What: “PASSAGE AT ST. AUGUSTINE: The 1964 Black Lives Matter Movement That Transformed America.”
When: Wednesday, November 9, 2022 at 7 pm
Where: The Park Church, 208 W. Gray St., Elmira, NY
A Very Special Evening: Intro, Film, Discussion
The creator of this documentary, Clennon L. King of Albany, Georgia, has agreed to join us via Zoom to introduce his film and lead the discussion. Mr. King leads the audience in a thoughtful discussion around the film's content and its central subtext around race. King then follows that conversation with a spirited question and answer session where the inevitable question is raised: "Where do we go from here?"
Set in "The Nation's Oldest City", this film is about the bloodiest campaign of the entire Civil Rights Movement that led directly to the passage of the landmark Civil Rights Act of 1964, which outlawed Jim Crow segregation from coast to coast.
Using riveting archival footage and first-hand accounts of frontline veterans, "Passage at St. Augustine: The 1964 Black Lives Matter Movement That Transformed America" employs more than 45 voices to help tell the story.

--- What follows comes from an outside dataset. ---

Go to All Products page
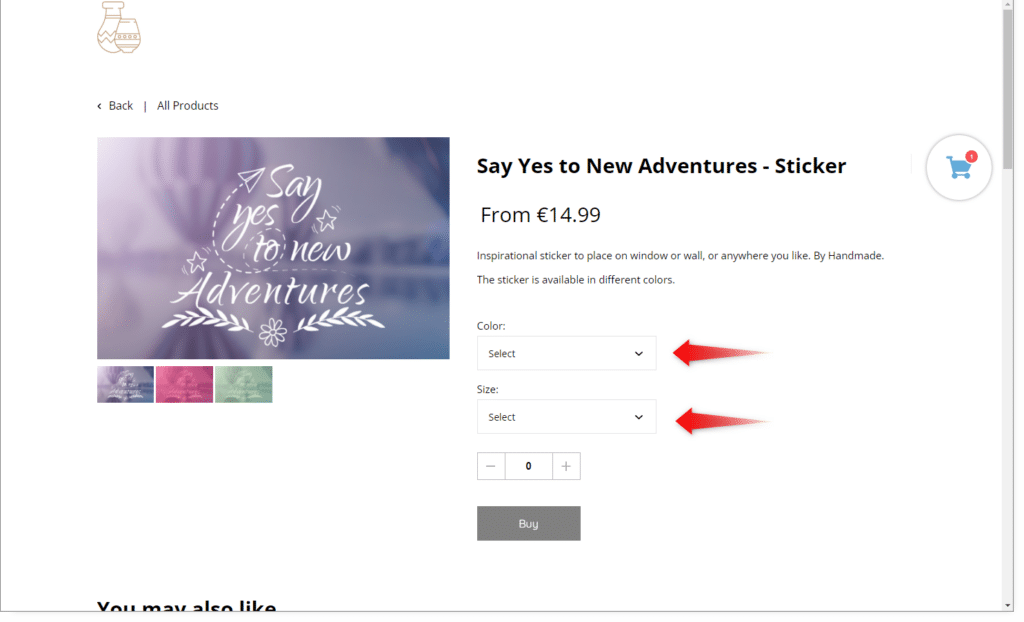 pos(187,106)
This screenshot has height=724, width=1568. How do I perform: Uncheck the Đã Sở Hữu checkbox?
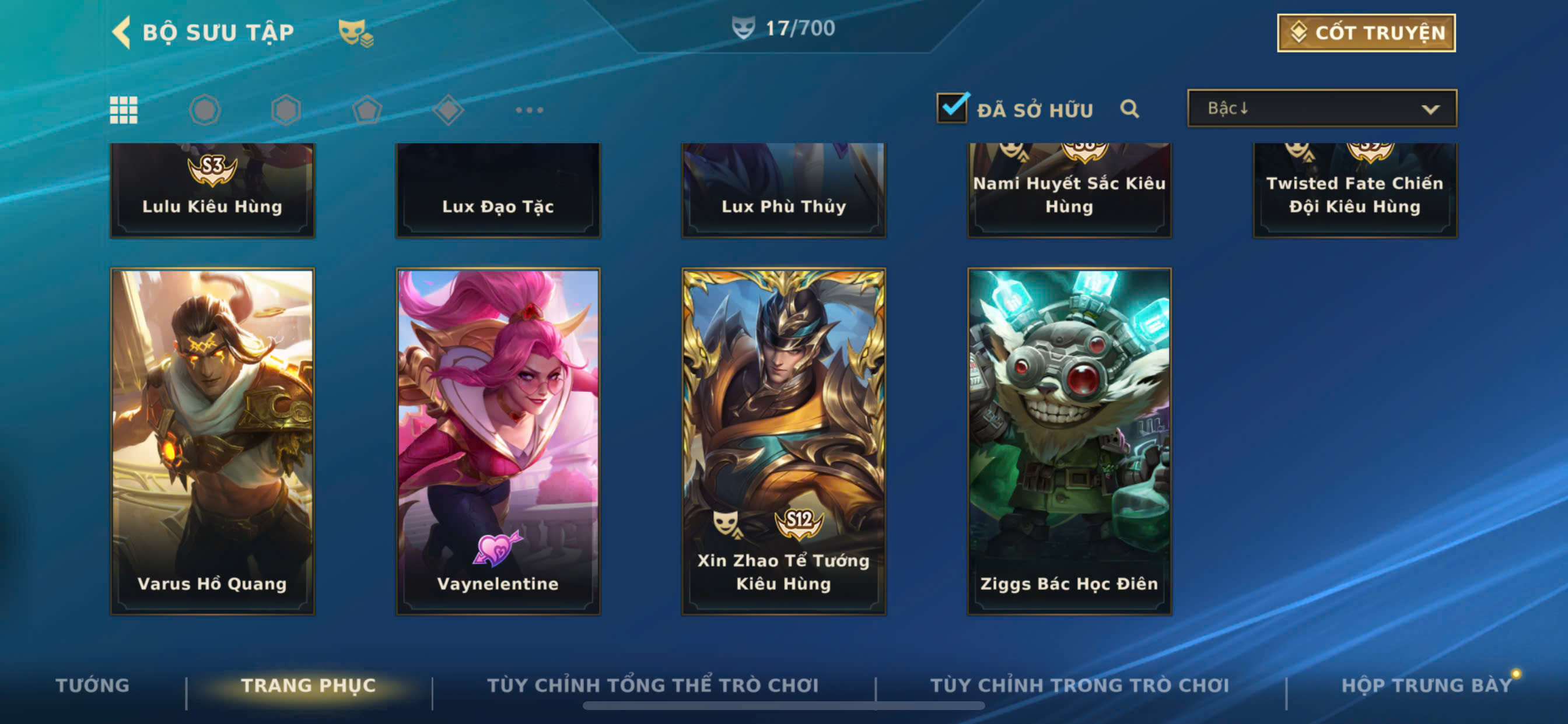[952, 108]
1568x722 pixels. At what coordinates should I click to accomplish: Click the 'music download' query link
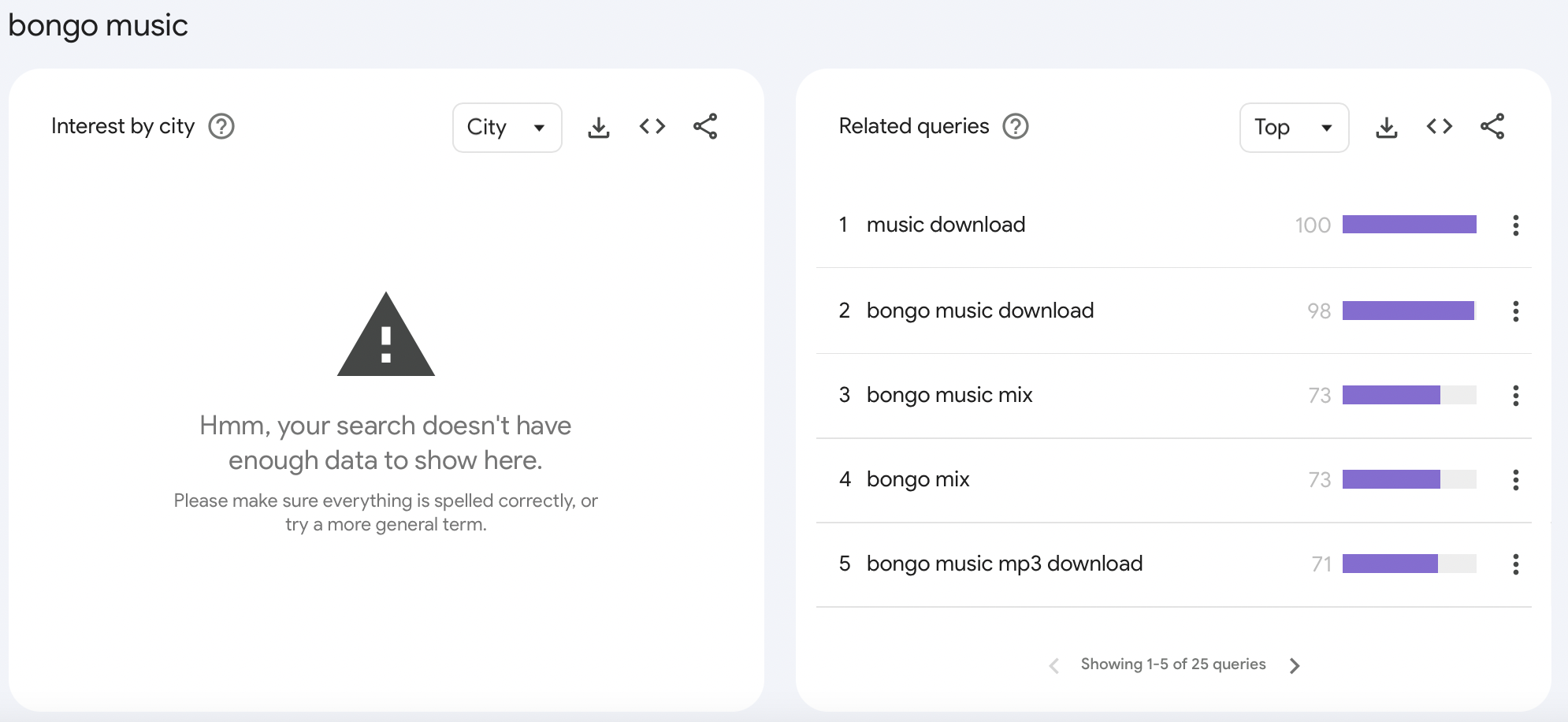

Indeed, the film serves as a time machine, where viewers are transported back to the early '60s, and hear first-hand from those on both sides of the battle: civil rights foot soldiers, field lieutenants, Klansmen, segregationists, White House insiders, journalists, law enforcement, clergy and more. And despite LBJ and MLK headlining this real life cast, audiences invariably come away from this hourlong film asking how a campaign so pivotal is hardly a footnote in the annals of history.